Data items
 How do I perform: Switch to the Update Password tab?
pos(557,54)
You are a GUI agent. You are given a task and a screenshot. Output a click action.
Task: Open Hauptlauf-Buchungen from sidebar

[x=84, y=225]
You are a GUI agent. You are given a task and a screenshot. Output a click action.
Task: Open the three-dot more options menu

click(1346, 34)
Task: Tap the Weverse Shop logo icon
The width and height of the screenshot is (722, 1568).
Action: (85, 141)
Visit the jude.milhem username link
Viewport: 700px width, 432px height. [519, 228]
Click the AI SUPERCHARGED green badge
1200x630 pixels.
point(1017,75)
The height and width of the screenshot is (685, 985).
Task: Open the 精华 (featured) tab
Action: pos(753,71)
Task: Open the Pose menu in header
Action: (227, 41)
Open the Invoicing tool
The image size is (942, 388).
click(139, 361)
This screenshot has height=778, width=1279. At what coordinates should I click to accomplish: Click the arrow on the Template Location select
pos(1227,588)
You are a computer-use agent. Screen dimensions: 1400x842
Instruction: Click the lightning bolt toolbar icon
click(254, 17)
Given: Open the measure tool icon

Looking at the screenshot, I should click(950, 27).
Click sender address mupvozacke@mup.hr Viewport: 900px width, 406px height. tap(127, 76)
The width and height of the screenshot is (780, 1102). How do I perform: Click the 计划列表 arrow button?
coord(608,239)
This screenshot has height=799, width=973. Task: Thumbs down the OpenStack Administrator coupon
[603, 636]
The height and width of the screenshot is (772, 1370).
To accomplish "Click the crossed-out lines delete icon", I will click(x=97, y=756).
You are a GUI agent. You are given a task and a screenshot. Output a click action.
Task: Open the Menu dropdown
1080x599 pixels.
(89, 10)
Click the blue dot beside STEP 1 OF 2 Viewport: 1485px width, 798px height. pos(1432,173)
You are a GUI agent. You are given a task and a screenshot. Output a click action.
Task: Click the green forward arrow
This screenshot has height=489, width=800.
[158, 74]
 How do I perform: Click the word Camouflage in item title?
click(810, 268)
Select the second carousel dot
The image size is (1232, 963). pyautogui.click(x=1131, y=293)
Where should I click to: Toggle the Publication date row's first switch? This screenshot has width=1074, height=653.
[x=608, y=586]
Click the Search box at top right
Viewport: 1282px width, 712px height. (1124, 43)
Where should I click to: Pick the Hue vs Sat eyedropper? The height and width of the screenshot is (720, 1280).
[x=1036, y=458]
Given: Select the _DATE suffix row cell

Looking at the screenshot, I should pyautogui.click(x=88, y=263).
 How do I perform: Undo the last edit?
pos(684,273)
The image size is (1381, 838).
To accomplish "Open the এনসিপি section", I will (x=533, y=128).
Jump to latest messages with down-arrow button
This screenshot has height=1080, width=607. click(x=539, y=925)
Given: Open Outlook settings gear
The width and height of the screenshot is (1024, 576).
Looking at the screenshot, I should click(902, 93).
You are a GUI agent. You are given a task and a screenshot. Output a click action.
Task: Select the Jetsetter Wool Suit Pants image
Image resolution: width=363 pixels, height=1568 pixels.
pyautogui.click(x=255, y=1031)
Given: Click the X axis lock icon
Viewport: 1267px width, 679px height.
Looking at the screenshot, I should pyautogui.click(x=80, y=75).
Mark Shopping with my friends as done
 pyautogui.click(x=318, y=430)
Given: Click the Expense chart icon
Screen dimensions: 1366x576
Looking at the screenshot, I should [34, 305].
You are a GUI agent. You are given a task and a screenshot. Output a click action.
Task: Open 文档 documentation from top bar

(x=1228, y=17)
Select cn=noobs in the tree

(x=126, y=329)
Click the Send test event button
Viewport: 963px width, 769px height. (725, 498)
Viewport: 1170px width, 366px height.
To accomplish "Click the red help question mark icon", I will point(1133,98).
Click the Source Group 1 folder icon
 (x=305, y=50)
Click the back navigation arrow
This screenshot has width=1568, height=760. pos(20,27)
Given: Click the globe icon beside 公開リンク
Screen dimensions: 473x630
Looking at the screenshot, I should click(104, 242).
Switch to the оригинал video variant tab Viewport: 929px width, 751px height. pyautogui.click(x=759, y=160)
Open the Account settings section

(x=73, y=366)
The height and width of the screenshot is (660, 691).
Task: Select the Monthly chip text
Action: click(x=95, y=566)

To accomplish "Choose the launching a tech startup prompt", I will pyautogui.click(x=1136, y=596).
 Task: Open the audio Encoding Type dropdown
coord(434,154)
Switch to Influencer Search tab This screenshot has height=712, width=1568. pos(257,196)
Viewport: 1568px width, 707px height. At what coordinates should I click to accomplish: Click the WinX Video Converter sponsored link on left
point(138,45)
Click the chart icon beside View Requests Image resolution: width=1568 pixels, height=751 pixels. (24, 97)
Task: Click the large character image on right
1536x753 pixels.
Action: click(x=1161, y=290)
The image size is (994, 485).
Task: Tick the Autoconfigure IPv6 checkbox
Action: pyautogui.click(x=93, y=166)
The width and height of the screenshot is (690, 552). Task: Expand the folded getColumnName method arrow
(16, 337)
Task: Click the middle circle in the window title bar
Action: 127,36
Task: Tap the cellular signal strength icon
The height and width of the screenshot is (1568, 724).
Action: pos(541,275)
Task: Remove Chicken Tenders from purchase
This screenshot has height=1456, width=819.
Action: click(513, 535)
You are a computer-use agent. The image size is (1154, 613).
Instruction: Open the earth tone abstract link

BRIEF
Reproduce every line above. Keep it exact.

SOLVED EXERCISE
 How do I perform: Switch to the Update Password tab?
pos(557,54)
You are a GUI agent. You are given a task and a screenshot. Output a click action.
Task: Open Hauptlauf-Buchungen from sidebar

[x=84, y=225]
You are a GUI agent. You are given a task and a screenshot. Output a click action.
Task: Open the three-dot more options menu

click(1346, 34)
Task: Tap the Weverse Shop logo icon
The width and height of the screenshot is (722, 1568).
Action: (85, 141)
Visit the jude.milhem username link
Viewport: 700px width, 432px height. [519, 228]
Click the AI SUPERCHARGED green badge
1200x630 pixels.
point(1017,75)
The height and width of the screenshot is (685, 985).
Task: Open the 精华 (featured) tab
Action: pos(753,71)
Task: Open the Pose menu in header
Action: (227, 41)
Open the Invoicing tool
The image size is (942, 388).
click(139, 361)
This screenshot has height=778, width=1279. At what coordinates should I click to accomplish: Click the arrow on the Template Location select
pos(1227,588)
You are a computer-use agent. Screen dimensions: 1400x842
Instruction: Click the lightning bolt toolbar icon
click(254, 17)
Given: Open the measure tool icon

Looking at the screenshot, I should click(950, 27).
Click sender address mupvozacke@mup.hr Viewport: 900px width, 406px height. tap(127, 76)
The width and height of the screenshot is (780, 1102). How do I perform: Click the 计划列表 arrow button?
coord(608,239)
This screenshot has height=799, width=973. Task: Thumbs down the OpenStack Administrator coupon
[603, 636]
The height and width of the screenshot is (772, 1370).
To accomplish "Click the crossed-out lines delete icon", I will click(x=97, y=756).
You are a GUI agent. You are given a task and a screenshot. Output a click action.
Task: Open the Menu dropdown
1080x599 pixels.
(89, 10)
Click the blue dot beside STEP 1 OF 2 Viewport: 1485px width, 798px height. pos(1432,173)
You are a GUI agent. You are given a task and a screenshot. Output a click action.
Task: Click the green forward arrow
This screenshot has height=489, width=800.
[158, 74]
 How do I perform: Click the word Camouflage in item title?
click(810, 268)
Select the second carousel dot
The image size is (1232, 963). pyautogui.click(x=1131, y=293)
Where should I click to: Toggle the Publication date row's first switch? This screenshot has width=1074, height=653.
[x=608, y=586]
Click the Search box at top right
Viewport: 1282px width, 712px height. (1124, 43)
Where should I click to: Pick the Hue vs Sat eyedropper? The height and width of the screenshot is (720, 1280).
[x=1036, y=458]
Given: Select the _DATE suffix row cell

Looking at the screenshot, I should pyautogui.click(x=88, y=263).
 How do I perform: Undo the last edit?
pos(684,273)
The image size is (1381, 838).
To accomplish "Open the এনসিপি section", I will (x=533, y=128).
Jump to latest messages with down-arrow button
This screenshot has height=1080, width=607. click(x=539, y=925)
Given: Open Outlook settings gear
The width and height of the screenshot is (1024, 576).
Looking at the screenshot, I should click(902, 93).
You are a GUI agent. You are given a task and a screenshot. Output a click action.
Task: Select the Jetsetter Wool Suit Pants image
Image resolution: width=363 pixels, height=1568 pixels.
pyautogui.click(x=255, y=1031)
Given: Click the X axis lock icon
Viewport: 1267px width, 679px height.
Looking at the screenshot, I should pyautogui.click(x=80, y=75).
Mark Shopping with my friends as done
 pyautogui.click(x=318, y=430)
Given: Click the Expense chart icon
Screen dimensions: 1366x576
Looking at the screenshot, I should [34, 305].
You are a GUI agent. You are given a task and a screenshot. Output a click action.
Task: Open 文档 documentation from top bar

(x=1228, y=17)
Select cn=noobs in the tree

(x=126, y=329)
Click the Send test event button
Viewport: 963px width, 769px height. (725, 498)
Viewport: 1170px width, 366px height.
To accomplish "Click the red help question mark icon", I will point(1133,98).
Click the Source Group 1 folder icon
 (x=305, y=50)
Click the back navigation arrow
This screenshot has width=1568, height=760. pos(20,27)
Given: Click the globe icon beside 公開リンク
Screen dimensions: 473x630
Looking at the screenshot, I should click(104, 242).
Switch to the оригинал video variant tab Viewport: 929px width, 751px height. pyautogui.click(x=759, y=160)
Open the Account settings section

(x=73, y=366)
The height and width of the screenshot is (660, 691).
Task: Select the Monthly chip text
Action: click(x=95, y=566)

To accomplish "Choose the launching a tech startup prompt", I will pyautogui.click(x=1136, y=596).
 Task: Open the audio Encoding Type dropdown
coord(434,154)
Switch to Influencer Search tab This screenshot has height=712, width=1568. pos(257,196)
Viewport: 1568px width, 707px height. At what coordinates should I click to accomplish: Click the WinX Video Converter sponsored link on left
point(138,45)
Click the chart icon beside View Requests Image resolution: width=1568 pixels, height=751 pixels. (24, 97)
Task: Click the large character image on right
1536x753 pixels.
Action: click(x=1161, y=290)
The image size is (994, 485).
Task: Tick the Autoconfigure IPv6 checkbox
Action: pyautogui.click(x=93, y=166)
The width and height of the screenshot is (690, 552). Task: Expand the folded getColumnName method arrow
(16, 337)
Task: Click the middle circle in the window title bar
Action: 127,36
Task: Tap the cellular signal strength icon
The height and width of the screenshot is (1568, 724).
Action: pos(541,275)
Task: Remove Chicken Tenders from purchase
This screenshot has height=1456, width=819.
Action: click(513, 535)
You are a computer-use agent. The image size is (1154, 613).
Instruction: Open the earth tone abstract link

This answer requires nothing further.